(Saved entries)
-----
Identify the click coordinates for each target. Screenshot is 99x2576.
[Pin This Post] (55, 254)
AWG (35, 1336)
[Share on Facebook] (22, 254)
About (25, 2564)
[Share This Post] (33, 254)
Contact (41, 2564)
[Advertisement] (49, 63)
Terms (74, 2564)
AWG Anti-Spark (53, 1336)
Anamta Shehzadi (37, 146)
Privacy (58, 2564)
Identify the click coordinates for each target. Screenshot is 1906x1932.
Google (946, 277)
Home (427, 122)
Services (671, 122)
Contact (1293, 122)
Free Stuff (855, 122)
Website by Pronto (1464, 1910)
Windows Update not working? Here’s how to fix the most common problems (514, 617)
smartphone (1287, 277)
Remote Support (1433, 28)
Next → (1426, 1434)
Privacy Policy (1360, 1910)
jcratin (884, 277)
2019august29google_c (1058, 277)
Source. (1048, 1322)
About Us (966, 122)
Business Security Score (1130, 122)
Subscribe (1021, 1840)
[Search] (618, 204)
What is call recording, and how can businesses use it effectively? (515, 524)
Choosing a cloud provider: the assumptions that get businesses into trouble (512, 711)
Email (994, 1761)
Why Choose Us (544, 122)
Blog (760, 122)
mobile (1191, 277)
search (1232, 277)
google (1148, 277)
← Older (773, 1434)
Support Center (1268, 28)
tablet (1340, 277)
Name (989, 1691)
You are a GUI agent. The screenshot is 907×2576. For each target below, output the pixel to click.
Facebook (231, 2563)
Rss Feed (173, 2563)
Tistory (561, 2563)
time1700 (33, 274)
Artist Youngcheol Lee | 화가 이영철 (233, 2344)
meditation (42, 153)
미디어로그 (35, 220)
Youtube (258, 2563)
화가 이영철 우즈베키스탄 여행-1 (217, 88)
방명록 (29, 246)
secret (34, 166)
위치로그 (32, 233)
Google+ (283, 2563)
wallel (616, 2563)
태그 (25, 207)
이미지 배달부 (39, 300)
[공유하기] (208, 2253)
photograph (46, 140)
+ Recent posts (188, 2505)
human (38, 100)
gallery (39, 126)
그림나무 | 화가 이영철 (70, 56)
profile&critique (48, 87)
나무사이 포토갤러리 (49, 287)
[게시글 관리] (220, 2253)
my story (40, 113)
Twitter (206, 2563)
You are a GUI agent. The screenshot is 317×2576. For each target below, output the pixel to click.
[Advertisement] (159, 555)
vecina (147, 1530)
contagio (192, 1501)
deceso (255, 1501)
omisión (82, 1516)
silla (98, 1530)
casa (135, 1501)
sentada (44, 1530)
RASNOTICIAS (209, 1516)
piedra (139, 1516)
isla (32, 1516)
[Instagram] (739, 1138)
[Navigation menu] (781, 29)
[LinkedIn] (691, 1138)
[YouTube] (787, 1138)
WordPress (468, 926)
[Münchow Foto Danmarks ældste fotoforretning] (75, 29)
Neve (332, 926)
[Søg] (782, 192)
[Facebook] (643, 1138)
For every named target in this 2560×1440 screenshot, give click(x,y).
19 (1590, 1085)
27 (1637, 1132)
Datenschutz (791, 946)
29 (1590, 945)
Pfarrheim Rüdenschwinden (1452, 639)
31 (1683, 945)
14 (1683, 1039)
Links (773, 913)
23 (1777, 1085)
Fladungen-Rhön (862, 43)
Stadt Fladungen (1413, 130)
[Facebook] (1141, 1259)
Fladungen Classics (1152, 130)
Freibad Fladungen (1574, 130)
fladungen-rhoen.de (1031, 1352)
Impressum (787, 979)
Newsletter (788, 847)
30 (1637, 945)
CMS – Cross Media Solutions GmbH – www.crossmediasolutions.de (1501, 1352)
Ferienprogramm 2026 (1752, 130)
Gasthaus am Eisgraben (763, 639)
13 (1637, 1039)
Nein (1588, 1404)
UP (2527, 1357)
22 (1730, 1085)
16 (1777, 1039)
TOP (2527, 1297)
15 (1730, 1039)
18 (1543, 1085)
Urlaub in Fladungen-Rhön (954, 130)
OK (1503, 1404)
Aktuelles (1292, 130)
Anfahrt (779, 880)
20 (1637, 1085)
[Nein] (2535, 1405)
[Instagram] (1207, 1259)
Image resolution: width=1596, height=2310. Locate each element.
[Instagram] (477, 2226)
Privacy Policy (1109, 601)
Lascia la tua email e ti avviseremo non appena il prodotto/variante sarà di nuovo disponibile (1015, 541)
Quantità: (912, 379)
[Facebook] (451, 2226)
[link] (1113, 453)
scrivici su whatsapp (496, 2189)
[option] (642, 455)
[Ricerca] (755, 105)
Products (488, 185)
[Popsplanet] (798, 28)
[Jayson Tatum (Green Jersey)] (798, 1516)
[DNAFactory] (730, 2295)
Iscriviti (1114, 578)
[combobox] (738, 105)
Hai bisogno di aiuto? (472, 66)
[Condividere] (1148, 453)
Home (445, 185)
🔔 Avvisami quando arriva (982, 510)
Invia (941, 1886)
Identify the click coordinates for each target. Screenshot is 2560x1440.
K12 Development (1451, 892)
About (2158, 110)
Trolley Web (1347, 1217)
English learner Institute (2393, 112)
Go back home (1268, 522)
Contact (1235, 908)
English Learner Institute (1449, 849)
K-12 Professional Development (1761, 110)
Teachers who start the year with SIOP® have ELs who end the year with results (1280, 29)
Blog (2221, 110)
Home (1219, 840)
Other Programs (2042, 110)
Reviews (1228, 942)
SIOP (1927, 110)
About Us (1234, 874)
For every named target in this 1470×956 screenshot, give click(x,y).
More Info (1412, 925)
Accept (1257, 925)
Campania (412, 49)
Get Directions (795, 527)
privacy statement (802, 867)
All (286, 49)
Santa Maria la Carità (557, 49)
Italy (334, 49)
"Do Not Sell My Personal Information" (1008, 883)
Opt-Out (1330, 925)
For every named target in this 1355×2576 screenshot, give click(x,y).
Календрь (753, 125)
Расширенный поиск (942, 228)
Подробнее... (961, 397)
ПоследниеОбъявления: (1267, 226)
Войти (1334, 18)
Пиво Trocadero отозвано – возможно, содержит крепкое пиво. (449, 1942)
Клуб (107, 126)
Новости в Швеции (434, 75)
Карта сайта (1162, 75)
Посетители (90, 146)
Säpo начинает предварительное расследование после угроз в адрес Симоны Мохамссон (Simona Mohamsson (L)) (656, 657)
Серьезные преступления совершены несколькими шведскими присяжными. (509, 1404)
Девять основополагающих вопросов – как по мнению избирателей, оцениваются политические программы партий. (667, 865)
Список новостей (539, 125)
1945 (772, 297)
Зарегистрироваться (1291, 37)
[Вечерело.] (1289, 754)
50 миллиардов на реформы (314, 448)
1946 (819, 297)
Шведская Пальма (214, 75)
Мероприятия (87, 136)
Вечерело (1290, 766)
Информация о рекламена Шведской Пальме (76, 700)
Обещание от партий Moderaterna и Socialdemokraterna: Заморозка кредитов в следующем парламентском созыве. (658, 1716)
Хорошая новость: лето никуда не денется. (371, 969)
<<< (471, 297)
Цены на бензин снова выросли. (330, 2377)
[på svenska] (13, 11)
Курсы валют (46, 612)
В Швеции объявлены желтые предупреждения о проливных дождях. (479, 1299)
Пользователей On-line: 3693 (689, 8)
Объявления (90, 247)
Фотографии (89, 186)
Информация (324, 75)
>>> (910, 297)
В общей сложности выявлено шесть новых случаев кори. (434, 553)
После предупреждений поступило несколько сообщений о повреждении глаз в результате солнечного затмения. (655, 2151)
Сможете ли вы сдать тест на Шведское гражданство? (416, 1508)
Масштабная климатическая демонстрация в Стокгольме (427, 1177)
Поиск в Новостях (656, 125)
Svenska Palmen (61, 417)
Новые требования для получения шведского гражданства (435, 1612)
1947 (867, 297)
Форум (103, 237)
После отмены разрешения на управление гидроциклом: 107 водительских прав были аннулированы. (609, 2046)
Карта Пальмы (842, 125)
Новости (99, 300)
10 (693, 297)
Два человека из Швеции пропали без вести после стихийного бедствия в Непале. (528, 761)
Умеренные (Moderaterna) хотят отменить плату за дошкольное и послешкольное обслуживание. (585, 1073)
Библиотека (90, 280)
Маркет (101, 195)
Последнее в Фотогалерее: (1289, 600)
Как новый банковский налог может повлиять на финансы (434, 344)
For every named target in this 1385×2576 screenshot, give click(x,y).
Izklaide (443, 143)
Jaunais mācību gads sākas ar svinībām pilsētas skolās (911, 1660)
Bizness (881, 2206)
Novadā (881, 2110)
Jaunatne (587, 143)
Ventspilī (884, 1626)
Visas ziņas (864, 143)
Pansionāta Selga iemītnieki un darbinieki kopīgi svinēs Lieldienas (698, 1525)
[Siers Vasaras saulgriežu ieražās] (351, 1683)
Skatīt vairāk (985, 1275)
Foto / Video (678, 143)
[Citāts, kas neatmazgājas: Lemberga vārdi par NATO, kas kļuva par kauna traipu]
-----
| Task |
Your answer should be the lines above, from the line containing "Календрь (753, 125)" up to and including the line containing "Izklaide (443, 143)", reproduced exactly and with nothing else.

| Result for this exercise |
Календрь (753, 125)
Расширенный поиск (942, 228)
Подробнее... (961, 397)
ПоследниеОбъявления: (1267, 226)
Войти (1334, 18)
Пиво Trocadero отозвано – возможно, содержит крепкое пиво. (449, 1942)
Клуб (107, 126)
Новости в Швеции (434, 75)
Карта сайта (1162, 75)
Посетители (90, 146)
Säpo начинает предварительное расследование после угроз в адрес Симоны Мохамссон (Simona Mohamsson (L)) (656, 657)
Серьезные преступления совершены несколькими шведскими присяжными. (509, 1404)
Девять основополагающих вопросов – как по мнению избирателей, оцениваются политические программы партий. (667, 865)
Список новостей (539, 125)
1945 (772, 297)
Зарегистрироваться (1291, 37)
[Вечерело.] (1289, 754)
50 миллиардов на реформы (314, 448)
1946 (819, 297)
Шведская Пальма (214, 75)
Мероприятия (87, 136)
Вечерело (1290, 766)
Информация о рекламена Шведской Пальме (76, 700)
Обещание от партий Moderaterna и Socialdemokraterna: Заморозка кредитов в следующем парламентском созыве. (658, 1716)
Хорошая новость: лето никуда не денется. (371, 969)
<<< (471, 297)
Цены на бензин снова выросли. (330, 2377)
[på svenska] (13, 11)
Курсы валют (46, 612)
В Швеции объявлены желтые предупреждения о проливных дождях. (479, 1299)
Пользователей On-line: 3693 (689, 8)
Объявления (90, 247)
Фотографии (89, 186)
Информация (324, 75)
>>> (910, 297)
В общей сложности выявлено шесть новых случаев кори. (434, 553)
После предупреждений поступило несколько сообщений о повреждении глаз в результате солнечного затмения. (655, 2151)
Сможете ли вы сдать тест на Шведское гражданство? (416, 1508)
Масштабная климатическая демонстрация в Стокгольме (427, 1177)
Поиск в Новостях (656, 125)
Svenska Palmen (61, 417)
Новые требования для получения шведского гражданства (435, 1612)
1947 (867, 297)
Форум (103, 237)
После отмены разрешения на управление гидроциклом: 107 водительских прав были аннулированы. (609, 2046)
Карта Пальмы (842, 125)
Новости (99, 300)
10 (693, 297)
Два человека из Швеции пропали без вести после стихийного бедствия в Непале. (528, 761)
Умеренные (Moderaterna) хотят отменить плату за дошкольное и послешкольное обслуживание. (585, 1073)
Библиотека (90, 280)
Маркет (101, 195)
Последнее в Фотогалерее: (1289, 600)
Как новый банковский налог может повлиять на финансы (434, 344)
For every named target in this 1385×2576 screenshot, give click(x,y).
Izklaide (443, 143)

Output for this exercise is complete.